Ask HN: How are you preventing runaway LLM workflows in production?

We’ve been pushing LLM backed workflows into production and are starting to run into reliability edges that observability alone doesn’t solve.

Things like:

- loops that don’t terminate cleanly

- retries cascading across tool calls

- cost creeping up inside a single workflow

- agents making technically “allowed” but undesirable calls

Monitoring here is fine. We can see what’s happening. The harder part is deciding where the enforcement boundary actually lives.

Right now, most of our shutdown paths still feel manual, things like feature flags, revoking keys, rate limiting upstream, etc.
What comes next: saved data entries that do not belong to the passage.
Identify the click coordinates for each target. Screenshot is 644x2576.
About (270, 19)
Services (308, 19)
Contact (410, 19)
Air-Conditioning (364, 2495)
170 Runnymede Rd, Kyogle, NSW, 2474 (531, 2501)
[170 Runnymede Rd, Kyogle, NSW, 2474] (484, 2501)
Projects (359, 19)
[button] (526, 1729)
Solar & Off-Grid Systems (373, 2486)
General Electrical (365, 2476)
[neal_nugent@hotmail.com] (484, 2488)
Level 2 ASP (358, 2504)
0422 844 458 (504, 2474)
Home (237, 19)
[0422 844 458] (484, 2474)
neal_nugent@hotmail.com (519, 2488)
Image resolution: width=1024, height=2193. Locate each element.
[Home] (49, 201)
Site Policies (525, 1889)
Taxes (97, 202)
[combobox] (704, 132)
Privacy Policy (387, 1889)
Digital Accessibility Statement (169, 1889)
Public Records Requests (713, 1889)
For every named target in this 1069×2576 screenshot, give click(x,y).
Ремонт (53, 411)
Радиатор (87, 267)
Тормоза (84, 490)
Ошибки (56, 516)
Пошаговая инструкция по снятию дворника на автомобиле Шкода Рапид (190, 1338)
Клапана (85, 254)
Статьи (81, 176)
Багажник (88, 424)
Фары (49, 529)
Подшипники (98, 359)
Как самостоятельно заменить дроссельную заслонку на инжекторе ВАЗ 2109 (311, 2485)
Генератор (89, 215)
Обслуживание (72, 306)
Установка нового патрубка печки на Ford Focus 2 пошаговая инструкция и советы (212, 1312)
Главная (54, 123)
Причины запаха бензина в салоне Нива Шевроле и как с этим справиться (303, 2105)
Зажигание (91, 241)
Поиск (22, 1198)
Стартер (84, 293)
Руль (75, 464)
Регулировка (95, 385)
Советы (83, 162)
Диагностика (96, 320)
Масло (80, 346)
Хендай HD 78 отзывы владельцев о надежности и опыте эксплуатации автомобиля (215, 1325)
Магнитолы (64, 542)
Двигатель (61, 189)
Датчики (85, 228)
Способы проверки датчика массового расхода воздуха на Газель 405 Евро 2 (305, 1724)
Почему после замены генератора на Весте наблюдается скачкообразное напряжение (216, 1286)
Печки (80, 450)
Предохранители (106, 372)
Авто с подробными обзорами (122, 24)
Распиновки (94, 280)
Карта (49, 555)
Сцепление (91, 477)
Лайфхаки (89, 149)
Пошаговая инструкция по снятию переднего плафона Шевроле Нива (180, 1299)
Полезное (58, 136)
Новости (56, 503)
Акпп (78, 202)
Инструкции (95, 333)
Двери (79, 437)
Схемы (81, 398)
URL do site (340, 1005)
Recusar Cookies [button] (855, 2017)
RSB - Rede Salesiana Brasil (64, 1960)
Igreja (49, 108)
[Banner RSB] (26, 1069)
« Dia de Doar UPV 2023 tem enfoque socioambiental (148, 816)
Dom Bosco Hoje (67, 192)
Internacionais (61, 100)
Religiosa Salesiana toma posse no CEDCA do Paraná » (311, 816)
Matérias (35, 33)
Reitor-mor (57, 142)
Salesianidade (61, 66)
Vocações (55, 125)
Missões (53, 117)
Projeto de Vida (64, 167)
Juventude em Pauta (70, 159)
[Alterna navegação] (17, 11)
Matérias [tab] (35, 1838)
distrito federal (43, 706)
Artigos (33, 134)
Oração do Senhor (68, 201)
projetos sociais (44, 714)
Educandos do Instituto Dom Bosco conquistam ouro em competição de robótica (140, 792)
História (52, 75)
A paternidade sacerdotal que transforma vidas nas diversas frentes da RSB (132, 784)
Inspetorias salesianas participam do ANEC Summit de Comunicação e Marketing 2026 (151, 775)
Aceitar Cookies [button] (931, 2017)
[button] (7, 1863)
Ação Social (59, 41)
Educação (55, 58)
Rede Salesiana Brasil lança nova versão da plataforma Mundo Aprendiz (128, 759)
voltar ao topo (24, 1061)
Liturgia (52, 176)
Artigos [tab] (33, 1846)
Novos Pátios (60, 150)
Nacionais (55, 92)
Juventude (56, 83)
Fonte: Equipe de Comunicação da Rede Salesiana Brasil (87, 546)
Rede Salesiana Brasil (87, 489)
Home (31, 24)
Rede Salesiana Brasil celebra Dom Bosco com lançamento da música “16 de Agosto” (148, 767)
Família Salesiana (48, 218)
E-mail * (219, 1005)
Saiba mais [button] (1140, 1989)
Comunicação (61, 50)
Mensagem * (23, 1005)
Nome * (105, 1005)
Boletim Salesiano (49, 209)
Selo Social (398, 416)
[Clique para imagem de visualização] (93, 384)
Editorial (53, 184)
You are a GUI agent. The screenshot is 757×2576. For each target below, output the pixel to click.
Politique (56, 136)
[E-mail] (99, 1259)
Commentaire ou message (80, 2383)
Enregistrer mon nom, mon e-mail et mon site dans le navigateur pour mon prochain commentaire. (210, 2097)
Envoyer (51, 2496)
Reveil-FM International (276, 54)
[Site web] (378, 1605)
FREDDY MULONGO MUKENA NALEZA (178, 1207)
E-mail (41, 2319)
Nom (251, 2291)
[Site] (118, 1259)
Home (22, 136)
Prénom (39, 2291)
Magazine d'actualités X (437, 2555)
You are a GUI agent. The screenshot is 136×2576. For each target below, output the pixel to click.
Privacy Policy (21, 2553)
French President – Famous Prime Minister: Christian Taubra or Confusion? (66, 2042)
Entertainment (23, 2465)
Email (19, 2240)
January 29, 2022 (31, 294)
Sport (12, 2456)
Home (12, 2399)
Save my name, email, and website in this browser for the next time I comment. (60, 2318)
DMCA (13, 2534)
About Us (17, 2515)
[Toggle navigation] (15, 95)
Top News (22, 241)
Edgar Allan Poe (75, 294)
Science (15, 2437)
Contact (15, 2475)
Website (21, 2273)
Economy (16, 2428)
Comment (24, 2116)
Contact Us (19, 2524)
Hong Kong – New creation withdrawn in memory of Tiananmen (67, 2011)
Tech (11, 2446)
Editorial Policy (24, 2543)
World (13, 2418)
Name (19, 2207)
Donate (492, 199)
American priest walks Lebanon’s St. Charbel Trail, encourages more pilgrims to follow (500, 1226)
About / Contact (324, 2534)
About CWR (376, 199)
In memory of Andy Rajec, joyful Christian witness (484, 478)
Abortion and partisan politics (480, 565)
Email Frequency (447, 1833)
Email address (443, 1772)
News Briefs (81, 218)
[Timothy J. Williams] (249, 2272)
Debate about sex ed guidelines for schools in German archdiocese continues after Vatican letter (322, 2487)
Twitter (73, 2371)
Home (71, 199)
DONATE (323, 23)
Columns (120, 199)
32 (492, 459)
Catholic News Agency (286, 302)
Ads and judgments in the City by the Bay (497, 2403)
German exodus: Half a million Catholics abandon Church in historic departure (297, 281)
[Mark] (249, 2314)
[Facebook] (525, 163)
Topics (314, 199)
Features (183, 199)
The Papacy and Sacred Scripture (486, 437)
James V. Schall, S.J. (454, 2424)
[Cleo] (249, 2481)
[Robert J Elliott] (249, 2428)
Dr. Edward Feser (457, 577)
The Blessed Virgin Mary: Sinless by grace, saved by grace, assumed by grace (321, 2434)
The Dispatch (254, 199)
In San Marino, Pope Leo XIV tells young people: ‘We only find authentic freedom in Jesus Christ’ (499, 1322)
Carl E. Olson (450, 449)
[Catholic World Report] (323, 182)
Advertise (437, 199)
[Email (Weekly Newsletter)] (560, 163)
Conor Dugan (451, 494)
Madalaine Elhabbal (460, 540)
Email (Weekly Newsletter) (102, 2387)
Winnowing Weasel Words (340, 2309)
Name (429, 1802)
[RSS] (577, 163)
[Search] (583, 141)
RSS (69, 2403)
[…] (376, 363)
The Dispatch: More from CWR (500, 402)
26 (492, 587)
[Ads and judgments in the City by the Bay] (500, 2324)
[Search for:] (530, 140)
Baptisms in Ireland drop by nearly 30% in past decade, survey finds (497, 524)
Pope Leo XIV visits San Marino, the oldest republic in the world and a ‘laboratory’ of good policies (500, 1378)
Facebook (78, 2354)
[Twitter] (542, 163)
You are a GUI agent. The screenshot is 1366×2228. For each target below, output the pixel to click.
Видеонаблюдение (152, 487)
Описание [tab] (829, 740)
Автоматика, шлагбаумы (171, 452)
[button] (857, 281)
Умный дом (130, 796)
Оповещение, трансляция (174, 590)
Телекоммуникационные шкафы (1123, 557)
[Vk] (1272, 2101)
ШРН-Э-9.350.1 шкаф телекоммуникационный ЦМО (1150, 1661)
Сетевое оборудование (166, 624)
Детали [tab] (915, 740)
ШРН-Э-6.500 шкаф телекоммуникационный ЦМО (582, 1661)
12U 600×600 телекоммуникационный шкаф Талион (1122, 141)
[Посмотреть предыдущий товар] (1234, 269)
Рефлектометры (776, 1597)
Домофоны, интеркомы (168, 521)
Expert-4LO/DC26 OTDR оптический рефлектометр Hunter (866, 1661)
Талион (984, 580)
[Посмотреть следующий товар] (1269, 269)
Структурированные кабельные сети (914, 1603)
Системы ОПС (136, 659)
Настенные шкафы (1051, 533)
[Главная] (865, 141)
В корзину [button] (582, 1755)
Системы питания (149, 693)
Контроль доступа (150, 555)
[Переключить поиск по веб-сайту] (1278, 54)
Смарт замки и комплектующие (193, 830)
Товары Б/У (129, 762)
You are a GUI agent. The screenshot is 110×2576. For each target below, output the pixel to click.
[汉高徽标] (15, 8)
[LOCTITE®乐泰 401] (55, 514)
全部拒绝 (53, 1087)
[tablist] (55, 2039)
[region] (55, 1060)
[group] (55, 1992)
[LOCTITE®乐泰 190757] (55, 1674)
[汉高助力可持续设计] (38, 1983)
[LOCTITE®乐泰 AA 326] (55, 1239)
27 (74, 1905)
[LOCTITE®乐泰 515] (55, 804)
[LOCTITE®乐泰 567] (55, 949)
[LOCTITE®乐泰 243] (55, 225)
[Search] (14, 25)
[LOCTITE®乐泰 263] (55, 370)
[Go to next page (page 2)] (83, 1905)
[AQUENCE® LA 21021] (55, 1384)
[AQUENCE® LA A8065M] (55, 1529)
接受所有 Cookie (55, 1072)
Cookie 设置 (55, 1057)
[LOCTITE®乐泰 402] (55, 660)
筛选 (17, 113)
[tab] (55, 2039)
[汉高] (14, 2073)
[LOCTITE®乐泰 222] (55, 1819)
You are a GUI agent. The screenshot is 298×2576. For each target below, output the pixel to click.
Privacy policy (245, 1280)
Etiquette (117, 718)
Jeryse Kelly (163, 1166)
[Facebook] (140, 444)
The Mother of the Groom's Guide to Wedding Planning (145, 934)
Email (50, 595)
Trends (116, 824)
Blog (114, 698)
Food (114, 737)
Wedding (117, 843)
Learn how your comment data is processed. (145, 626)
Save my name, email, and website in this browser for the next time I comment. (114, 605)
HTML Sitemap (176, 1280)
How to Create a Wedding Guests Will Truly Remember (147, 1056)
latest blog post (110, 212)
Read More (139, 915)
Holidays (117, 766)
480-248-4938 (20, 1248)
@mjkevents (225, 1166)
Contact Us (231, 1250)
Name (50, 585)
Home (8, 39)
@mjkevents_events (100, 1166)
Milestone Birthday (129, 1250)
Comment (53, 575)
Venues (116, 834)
Curious how others are handling these problems in practice:

- What’s your enforcement unit? Tool call, workflow, container, something else?

- Do you have automated kill conditions?

- Did you build this layer internally?

- Did you have to revisit it multiple times as complexity increased?

- Does it get worse as workflows span more tools or services?

Would appreciate any concrete experiences from teams running agents in production. Really just trying to figure out how to scale.

1 point

HenryM12

4 hours ago


1 comment

guerython an hour ago

Plan doc now drives everything. Every request becomes a four-bullet plan (inputs, connectors, guards, metric) before any workflow runs so the agent has a concrete target instead of just questions.

Each connector includes a watcher expecting {status:'ok'}, logs the sessionId, and enforces guard thresholds: retries>3/30s, loop depth>4, or cost>2x baseline. When a guard trips we pause the plan, stream the watcher log to the manual gate, and only let the next run continue after a human approves the diff. That keeps automation fast but keeps the ops team in control.